The bundled tariffs also gave the IRCs a competitive advantage over WUT in the market for the domestic segment of international telex services in the gateways. Because the IRCs offered terminals at little or no cost, customers in gateways who required even a small amount of international service would be inclined to take a terminal from an IRC, thus bypassing the WUT network.

The Gateways and Unbundling Orders

In 1980, the Commission released two related orders designed to alter the "rather convoluted", Western Union Telegraph Co. v. FCC, 665 F.2d 1126, at 1134 (D.C.Cir.1981) (hereinafter "Unbundling Review Decision"), structure of the telex industry in the United States.

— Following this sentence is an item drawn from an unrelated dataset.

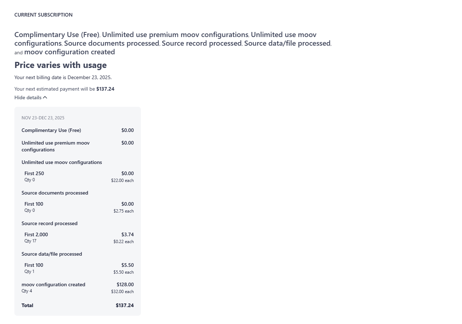
Task: Click Unlimited use premium moov configurations row
Action: point(55,146)
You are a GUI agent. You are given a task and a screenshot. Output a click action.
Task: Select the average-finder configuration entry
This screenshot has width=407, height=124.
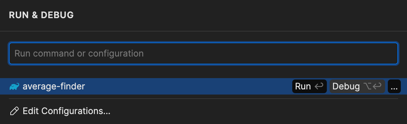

The first, International Record Carriers' Scope of operations in the Continental United States, 76 F.C.C.2d 115 (1980) (hereinafter "Gateways Order "), authorized the IRCs to pick up and deliver international messages in twenty-one new "points of operation" in the United States in addition to the five gateways.4 This expansion of IRC areas of activity was conditioned upon the unbundling of IRC charges for terminals from the per-minute transmission rates and upon interconnection on demand of the networks of the various IRCs. These conditions were set forth in the second Commission order, Interface of the International Telex Service With the Domestic Telex and TWX Services, 76 F.C.C.2d 61 (1980) (hereinafter "Unbundling Order ").